Substitute "capture" for "screenshot" throughout the entries below, leaving every other word as it is. Leave the pictures out of your copy.
━━━ DATA PROVIDED ━━━
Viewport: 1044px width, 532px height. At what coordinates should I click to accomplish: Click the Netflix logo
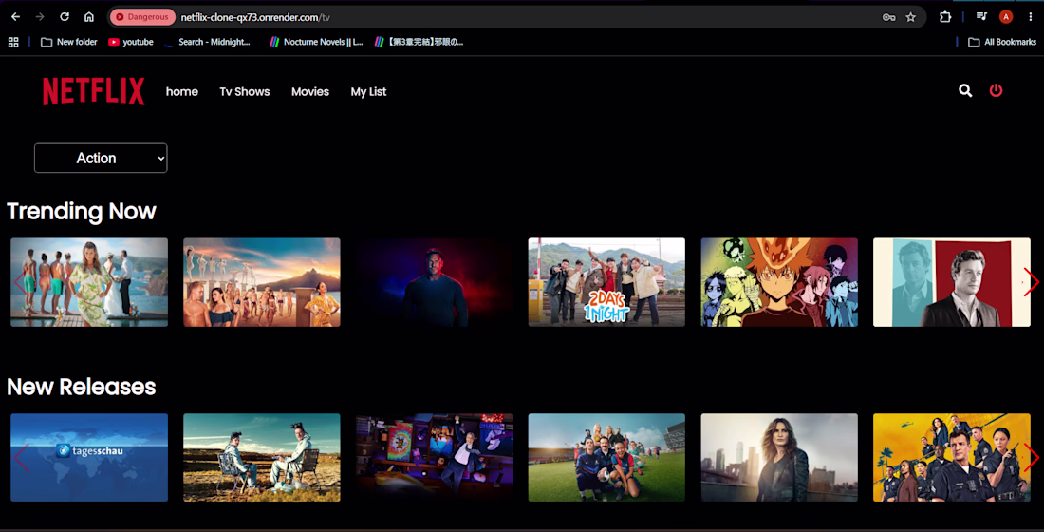pos(93,91)
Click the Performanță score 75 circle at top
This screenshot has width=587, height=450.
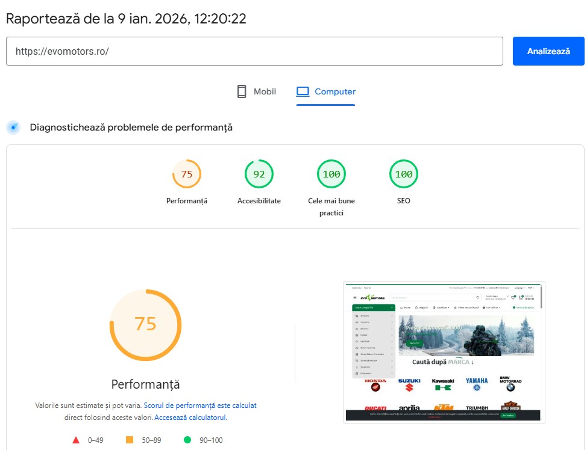pos(187,174)
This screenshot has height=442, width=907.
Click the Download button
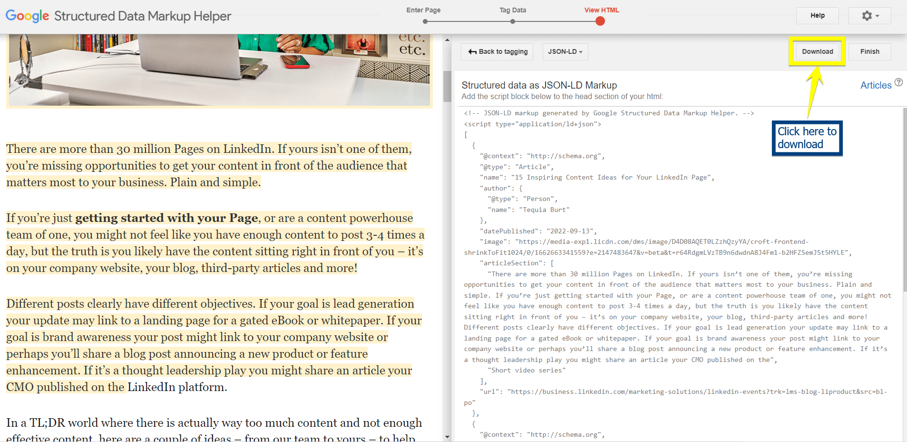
━━━
• [SOLUTION FOR THIS PROBLEM]
Viewport: 1044px width, 532px height. At what coordinates should I click to accomplish: Click the Netflix logo
pos(93,91)
Click the Performanță score 75 circle at top
This capture has width=587, height=450.
pos(187,174)
This capture has height=442, width=907.
Click the Download button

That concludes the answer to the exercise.